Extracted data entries
[Start of Attachment]

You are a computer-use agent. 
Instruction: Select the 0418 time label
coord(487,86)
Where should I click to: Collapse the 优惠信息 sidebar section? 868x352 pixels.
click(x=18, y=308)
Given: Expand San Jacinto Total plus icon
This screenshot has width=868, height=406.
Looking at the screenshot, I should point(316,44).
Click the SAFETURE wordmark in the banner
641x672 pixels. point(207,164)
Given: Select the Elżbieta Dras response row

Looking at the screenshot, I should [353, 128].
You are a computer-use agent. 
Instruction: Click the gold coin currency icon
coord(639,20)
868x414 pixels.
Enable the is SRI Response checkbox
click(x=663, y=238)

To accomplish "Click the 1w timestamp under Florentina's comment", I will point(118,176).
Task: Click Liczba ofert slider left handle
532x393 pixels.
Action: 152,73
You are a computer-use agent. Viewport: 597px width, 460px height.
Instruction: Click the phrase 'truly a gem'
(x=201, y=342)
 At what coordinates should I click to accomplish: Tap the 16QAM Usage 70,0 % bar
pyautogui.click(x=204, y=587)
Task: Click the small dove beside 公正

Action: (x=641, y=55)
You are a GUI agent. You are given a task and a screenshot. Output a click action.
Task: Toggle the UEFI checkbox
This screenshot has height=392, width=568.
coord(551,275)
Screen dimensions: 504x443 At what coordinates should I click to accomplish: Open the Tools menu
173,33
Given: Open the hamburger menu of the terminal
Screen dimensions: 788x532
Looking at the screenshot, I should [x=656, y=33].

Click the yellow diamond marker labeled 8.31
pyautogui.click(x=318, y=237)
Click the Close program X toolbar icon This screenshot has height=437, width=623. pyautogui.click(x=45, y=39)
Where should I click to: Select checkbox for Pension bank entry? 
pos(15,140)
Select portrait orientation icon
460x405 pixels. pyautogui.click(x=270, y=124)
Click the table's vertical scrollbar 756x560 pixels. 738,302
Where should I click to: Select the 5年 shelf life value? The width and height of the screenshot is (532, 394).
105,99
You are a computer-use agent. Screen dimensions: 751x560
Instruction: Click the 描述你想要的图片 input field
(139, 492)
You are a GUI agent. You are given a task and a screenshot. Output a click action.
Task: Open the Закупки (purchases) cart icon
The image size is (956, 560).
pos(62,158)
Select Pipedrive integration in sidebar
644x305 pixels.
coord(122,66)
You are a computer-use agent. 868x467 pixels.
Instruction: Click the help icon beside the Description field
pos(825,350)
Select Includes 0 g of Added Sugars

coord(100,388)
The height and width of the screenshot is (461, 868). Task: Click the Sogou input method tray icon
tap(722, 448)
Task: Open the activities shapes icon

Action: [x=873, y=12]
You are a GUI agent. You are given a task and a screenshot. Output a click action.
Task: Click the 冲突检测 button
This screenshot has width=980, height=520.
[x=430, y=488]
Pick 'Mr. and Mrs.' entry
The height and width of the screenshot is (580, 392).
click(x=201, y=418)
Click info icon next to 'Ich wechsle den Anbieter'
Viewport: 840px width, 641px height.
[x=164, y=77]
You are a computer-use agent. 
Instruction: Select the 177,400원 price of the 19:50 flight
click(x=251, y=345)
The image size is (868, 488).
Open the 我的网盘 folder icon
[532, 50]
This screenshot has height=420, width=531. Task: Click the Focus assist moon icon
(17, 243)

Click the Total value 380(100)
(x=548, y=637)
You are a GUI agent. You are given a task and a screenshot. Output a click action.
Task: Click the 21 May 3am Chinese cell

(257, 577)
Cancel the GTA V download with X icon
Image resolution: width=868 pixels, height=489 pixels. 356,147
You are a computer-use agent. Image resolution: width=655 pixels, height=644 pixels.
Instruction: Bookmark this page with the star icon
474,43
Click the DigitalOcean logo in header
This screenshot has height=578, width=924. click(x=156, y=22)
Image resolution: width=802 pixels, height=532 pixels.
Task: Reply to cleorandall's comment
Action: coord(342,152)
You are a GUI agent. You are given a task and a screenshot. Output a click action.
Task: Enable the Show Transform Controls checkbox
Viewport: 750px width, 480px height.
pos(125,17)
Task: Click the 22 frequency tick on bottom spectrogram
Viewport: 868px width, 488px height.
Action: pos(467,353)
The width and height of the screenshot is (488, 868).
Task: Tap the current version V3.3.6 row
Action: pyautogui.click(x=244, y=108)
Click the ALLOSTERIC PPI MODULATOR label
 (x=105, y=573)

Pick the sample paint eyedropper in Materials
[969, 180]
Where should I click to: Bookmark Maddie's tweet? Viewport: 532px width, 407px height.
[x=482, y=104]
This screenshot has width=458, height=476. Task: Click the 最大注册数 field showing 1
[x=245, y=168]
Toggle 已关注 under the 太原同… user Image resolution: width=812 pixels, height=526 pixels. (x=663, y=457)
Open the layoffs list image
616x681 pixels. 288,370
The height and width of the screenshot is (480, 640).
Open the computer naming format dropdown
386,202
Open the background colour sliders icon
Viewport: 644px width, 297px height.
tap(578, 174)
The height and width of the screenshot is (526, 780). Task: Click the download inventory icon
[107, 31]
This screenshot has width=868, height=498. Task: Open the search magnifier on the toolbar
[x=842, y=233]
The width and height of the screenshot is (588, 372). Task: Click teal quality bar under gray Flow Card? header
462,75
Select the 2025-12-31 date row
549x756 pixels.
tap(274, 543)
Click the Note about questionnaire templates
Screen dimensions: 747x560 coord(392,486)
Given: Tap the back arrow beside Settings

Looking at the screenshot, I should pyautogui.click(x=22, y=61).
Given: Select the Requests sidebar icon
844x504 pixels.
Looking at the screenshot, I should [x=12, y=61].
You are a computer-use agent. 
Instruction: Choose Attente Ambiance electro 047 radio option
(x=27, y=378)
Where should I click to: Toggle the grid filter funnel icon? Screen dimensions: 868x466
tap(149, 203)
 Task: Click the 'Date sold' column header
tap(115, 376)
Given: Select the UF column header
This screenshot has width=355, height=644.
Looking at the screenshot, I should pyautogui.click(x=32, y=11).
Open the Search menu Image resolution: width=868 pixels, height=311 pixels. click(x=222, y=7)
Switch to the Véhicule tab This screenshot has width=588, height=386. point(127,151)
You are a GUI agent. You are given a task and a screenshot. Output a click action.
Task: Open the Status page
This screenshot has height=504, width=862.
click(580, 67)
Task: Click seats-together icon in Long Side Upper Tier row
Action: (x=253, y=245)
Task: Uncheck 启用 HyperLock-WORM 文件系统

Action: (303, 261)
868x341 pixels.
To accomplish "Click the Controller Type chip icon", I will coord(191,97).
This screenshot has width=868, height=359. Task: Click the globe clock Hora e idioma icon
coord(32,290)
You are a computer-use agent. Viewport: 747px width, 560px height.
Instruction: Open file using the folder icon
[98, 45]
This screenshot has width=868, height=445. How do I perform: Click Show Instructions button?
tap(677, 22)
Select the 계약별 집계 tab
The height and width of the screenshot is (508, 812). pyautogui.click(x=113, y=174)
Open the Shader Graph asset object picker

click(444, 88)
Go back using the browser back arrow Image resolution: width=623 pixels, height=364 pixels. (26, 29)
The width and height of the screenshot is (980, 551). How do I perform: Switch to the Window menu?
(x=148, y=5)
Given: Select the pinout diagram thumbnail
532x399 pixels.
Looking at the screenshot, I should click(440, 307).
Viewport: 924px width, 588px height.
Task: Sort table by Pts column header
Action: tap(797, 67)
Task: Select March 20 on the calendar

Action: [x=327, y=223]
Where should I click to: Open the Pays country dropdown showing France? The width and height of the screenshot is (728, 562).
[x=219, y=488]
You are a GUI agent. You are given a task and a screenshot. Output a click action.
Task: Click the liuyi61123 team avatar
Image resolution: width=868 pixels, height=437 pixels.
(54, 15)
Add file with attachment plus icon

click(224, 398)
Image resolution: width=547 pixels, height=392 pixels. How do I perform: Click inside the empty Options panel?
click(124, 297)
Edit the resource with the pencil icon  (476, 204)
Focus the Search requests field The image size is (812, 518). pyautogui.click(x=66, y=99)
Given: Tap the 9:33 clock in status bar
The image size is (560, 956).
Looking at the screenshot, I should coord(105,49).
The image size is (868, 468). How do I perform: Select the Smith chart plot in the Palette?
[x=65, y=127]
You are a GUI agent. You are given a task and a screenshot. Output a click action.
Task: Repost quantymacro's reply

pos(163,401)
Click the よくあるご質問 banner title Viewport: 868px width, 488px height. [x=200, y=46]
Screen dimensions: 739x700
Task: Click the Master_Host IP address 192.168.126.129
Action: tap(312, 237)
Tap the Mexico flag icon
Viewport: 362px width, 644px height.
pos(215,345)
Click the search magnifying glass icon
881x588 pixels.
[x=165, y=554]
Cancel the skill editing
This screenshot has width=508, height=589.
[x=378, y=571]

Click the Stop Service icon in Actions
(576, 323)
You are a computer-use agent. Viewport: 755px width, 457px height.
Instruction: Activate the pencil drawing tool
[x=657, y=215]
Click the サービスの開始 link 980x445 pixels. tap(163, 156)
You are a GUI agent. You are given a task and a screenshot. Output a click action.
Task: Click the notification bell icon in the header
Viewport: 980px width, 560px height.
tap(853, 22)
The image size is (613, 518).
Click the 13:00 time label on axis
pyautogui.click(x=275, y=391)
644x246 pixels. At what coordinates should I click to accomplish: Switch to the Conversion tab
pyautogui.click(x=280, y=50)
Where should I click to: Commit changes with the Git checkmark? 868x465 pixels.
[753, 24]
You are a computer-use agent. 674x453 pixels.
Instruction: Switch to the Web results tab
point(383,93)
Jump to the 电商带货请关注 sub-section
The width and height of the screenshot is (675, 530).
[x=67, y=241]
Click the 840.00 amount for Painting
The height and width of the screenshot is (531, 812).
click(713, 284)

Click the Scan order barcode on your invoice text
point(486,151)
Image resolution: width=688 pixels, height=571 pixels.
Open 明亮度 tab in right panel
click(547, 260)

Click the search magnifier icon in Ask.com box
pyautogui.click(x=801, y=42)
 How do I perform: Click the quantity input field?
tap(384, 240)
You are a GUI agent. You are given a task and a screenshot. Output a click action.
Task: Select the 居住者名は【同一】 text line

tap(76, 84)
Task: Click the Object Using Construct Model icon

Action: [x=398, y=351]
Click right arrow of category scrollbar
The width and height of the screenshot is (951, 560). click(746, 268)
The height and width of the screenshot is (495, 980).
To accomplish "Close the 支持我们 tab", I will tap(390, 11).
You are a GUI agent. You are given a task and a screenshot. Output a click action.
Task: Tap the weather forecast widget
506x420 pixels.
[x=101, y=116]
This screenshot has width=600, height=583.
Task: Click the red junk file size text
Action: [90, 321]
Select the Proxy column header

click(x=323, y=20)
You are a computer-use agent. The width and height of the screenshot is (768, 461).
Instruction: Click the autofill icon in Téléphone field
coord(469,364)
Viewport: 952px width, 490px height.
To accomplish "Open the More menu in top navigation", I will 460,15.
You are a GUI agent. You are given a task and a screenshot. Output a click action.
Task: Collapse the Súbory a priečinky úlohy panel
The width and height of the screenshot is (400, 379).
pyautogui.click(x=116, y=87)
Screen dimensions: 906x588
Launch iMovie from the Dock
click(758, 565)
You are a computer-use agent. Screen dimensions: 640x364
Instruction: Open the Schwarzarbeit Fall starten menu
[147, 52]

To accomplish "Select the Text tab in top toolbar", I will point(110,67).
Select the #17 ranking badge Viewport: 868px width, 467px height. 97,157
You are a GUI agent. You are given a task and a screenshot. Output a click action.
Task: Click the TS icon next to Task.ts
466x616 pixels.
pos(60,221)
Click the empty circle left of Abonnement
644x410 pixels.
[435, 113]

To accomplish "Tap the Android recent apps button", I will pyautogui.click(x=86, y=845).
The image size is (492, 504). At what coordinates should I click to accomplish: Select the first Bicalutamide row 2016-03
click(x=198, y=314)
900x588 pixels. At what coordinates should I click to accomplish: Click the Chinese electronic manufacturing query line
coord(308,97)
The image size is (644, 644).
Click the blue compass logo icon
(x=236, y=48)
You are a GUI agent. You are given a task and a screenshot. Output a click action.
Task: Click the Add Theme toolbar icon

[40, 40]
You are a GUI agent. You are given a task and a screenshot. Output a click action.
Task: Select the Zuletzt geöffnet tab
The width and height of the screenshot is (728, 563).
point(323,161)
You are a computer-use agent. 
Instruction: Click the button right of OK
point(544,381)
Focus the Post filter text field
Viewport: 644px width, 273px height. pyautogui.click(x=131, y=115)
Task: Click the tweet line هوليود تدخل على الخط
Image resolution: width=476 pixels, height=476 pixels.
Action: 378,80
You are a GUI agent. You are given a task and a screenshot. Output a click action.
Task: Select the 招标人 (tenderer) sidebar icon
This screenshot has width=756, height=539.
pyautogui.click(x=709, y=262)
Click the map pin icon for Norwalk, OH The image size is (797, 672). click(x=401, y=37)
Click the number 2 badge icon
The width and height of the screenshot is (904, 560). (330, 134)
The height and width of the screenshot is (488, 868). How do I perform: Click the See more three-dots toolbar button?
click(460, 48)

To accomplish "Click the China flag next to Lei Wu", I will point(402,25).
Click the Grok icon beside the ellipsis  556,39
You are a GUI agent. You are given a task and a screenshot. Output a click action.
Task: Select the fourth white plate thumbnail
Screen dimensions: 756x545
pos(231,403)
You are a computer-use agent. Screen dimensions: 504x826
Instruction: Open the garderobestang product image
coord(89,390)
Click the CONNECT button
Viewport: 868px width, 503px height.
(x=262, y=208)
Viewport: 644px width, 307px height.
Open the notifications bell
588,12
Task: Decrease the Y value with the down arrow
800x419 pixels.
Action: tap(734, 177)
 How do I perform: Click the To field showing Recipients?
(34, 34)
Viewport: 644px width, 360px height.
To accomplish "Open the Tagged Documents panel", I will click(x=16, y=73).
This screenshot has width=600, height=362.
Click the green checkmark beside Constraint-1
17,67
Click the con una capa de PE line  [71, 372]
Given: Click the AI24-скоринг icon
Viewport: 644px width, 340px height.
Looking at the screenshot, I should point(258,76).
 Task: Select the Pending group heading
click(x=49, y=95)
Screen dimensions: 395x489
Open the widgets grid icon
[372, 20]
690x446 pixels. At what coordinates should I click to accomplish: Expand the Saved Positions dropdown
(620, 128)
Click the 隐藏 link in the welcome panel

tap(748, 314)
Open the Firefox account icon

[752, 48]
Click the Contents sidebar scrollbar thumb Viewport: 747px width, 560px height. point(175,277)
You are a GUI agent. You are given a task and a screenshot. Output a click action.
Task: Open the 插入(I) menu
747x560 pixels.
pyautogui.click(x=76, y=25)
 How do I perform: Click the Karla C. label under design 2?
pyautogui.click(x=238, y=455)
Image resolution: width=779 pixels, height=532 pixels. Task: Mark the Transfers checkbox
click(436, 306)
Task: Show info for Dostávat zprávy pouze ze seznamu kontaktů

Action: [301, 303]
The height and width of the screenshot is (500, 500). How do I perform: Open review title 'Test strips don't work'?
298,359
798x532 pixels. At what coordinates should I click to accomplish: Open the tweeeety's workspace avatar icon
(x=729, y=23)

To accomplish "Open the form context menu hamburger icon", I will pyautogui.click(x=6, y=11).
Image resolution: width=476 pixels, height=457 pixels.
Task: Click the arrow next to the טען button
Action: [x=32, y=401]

[End of Attachment]

Exercise objective
Line by line, check the data above for the word "thumbnail" and state how many lines contain it. Give only the number.

Your solution
2